Thank you for the clarification.
This configuration, when is it called a transimpedance amplifier and when is it called an integrator? Are they exactly the same thing and can it be called either way? Or are there conditions such that it can be called one way or the other?

 

when is it called a transimpedance amplifier and when is it called an integrator?

You are trying to compare apples and oranges.

A transimpedance amplifier converts current to voltage.
An integrator integrates either current of voltage, depending upon its configuration.

 

Thank you for the clarification.
This configuration, when is it called a transimpedance amplifier and when is it called an integrator? Are they exactly the same thing and can it be called either way? Or are there conditions such that it can be called one way or the other?

Transimpedance amplifier
Charge coupled amplifier
Integrator
Low pass filter

These are different names for different applications.

If you look at an op amp integrator configuration it looks the same as a transimpedance amplifier.



In this integrator configuration, a constant input voltage is integrated (summed) over time producing a linear ramp. The direction of the ramp reverses on the opposite input voltage polarity. This circuit suffers from the fact that there is no DC voltage reference. Hence the output triangular wave can be any average DC voltage. A resistor in parallel with C1 would solve that problem.

For the same reason, the charge coupled amplifier below will accumulate (integrate) charge on capacitor CF. The charge will continue to accumulate until the amplifier output voltage reaches the power supply rail. The parallel resistor RF is there to discharge the capacitor.




Notice that this op amp low-pass filter circuit below looks exactly the same as the two before. That is because a low-pass filter is an integrator. Rather than using the other terms, one would call it a low-pass filter when the purpose of the circuit is to remove high frequencies from the input signal, for example, in audio applications.




Below is a simple RC low pass filter. It is also an integrator circuit. Capacitor C accumulates charge and tends to smooth out any high frequency fluctuations. Hence high frequency signals are attenuated. The two graphs show the difference between a low-pass and high-pass filter. Interchanging R and C in the circuit will create a high-pass filter. The X-axis is frequency while the Y-axis is amplitude or voltage. These are called frequency response curves or Bode plots.

 

Transimpedance amplifier
Charge coupled amplifier
Integrator
Low pass filter

These are different names for different applications.

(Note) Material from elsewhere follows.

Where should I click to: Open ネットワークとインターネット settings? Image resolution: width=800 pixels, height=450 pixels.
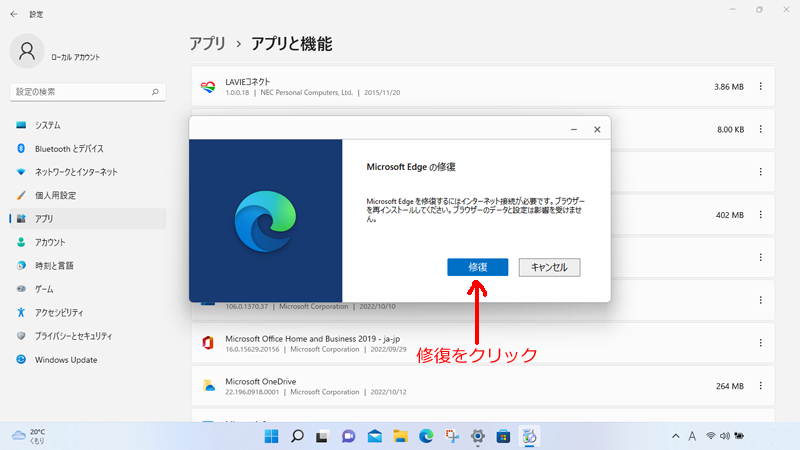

If you look at an op amp integrator configuration it looks the same as a transimpedance amplifier.

View attachment 323197

In this integrator configuration, a constant input voltage is integrated (summed) over time producing a linear ramp. The direction of the ramp reverses on the opposite input voltage polarity. This circuit suffers from the fact that there is no DC voltage reference. Hence the output triangular wave can be any average DC voltage. A resistor in parallel with C1 would solve that problem.

For the same reason, the charge coupled amplifier below will accumulate (integrate) charge on capacitor CF. The charge will continue to accumulate until the amplifier output voltage reaches the power supply rail. The parallel resistor RF is there to discharge the capacitor.

View attachment 323198


Notice that this op amp low-pass filter circuit below looks exactly the same as the two before. That is because a low-pass filter is an integrator. Rather than using the other terms, one would call it a low-pass filter when the purpose of the circuit is to remove high frequencies from the input signal, for example, in audio applications.

View attachment 323199


Below is a simple RC low pass filter. It is also an integrator circuit. Capacitor C accumulates charge and tends to smooth out any high frequency fluctuations. Hence high frequency signals are attenuated. The two graphs show the difference between a low-pass and high-pass filter. The X-axis is frequency while the Y-axis is amplitude or voltage. These are called frequency response curves or Bode plots.
View attachment 323200

Thank you very much for the clarification!